The draft prediction business is going to be extremely exciting to keep an eye on as we move towards the 2021 NHL draft.
Many prognosticators, myself included, have experienced the same challenges NHL teams have in terms of seeing players live and in-person. As a result, and with the number of games played varying widely across leagues, this draft should be the most random I’ve ever been a part of -- and randomness is entertaining.
Add a flat salary cap expected to be the norm of the next couple of years, and you put more randomness in the pot. Changes to the draft lottery this year, and moving forward, take some fun out of the possibility of your team getting lucky and picking earlier than expected. Having said that, is tanking really still a thing in this time of financial uncertainty?
Anyway, as of Wednesday night’s lottery results, here’s how I anticipate the top half of the first round of the draft to go.
1. Buffalo Sabres: Owen Power, D: You can never have enough defencemen, and there has to be an added level of confidence after watching him play for Canada at the worlds.
2. Seattle Kraken: Brandt Clarke, D: All good teams are built from the back out. An underrated defensive player with the ability to run a PP1 thanks to poise and patience.
3. Anaheim Ducks: Simon Edvinsson, D: Still raw, but possesses the size (6-foot-5, 207 pounds) and skill required for the grind in the Western Conference. Would look great next to Jamie Drysdale for years to come.
4. New Jersey Devils: Luke Hughes, D: An excellent skater who has a ton of confidence with the puck on his stick. The brother act will add intrigue and interest for the fan base.
5. Columbus Blue Jackets: Matt Beniers, C: Mentorship from playing for the USA in the worlds will be valuable for a player expected to wear a letter when he becomes an established NHLer. Work ethic, attention to detail and reliability make him a sure bet.

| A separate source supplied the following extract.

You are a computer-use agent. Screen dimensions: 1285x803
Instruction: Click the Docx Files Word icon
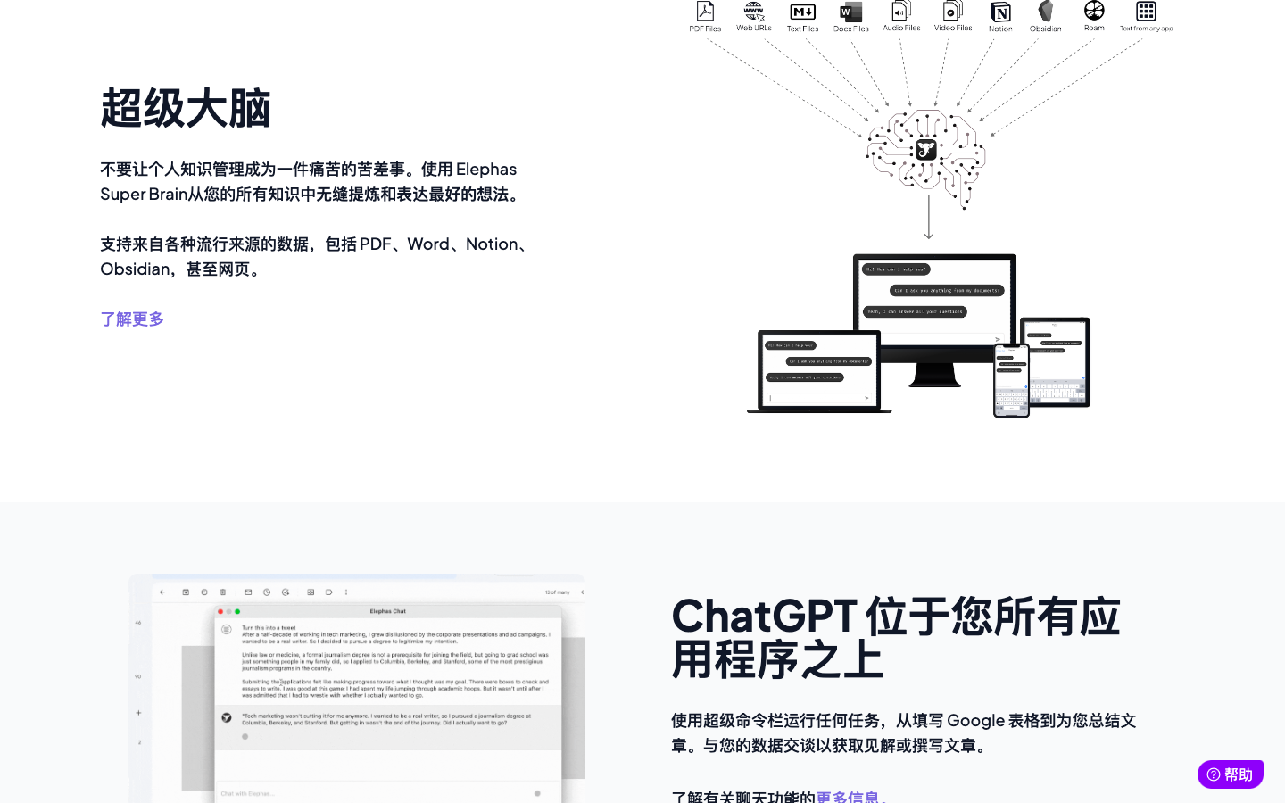[x=850, y=12]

6. Detroit Red Wings: William Eklund, LW: The Wings have taken an abundance of D the past couple years, and have a great connection to Sweden. Why not go to the most improved draft eligible player in all of Europe?
7. San Jose Sharks: Kent Johnson, C: The Sharks could use an influx of speed and skill, and Johnson has plenty of both.
8. Los Angeles Kings: Dylan Guenther, RW: Took a slight dip in rankings after a good but not great U18. Having said that, he could emerge from this draft as its top goal scorer.
9. Vancouver Canucks: Mason McTavish, C: Talk of the town in Texas at the U18. Showed he’s more than a one-trick pony and did so with some bite.
10. Ottawa Senators: Chaz Lucius, C: There’s no organizational positional need, so best player available suits this pick. Due to injury, and unavailability at the U18, Lucius was limited to just 12 games, so there is a bit of risk, which Ottawa can absorb thanks to its depth of prospect riches.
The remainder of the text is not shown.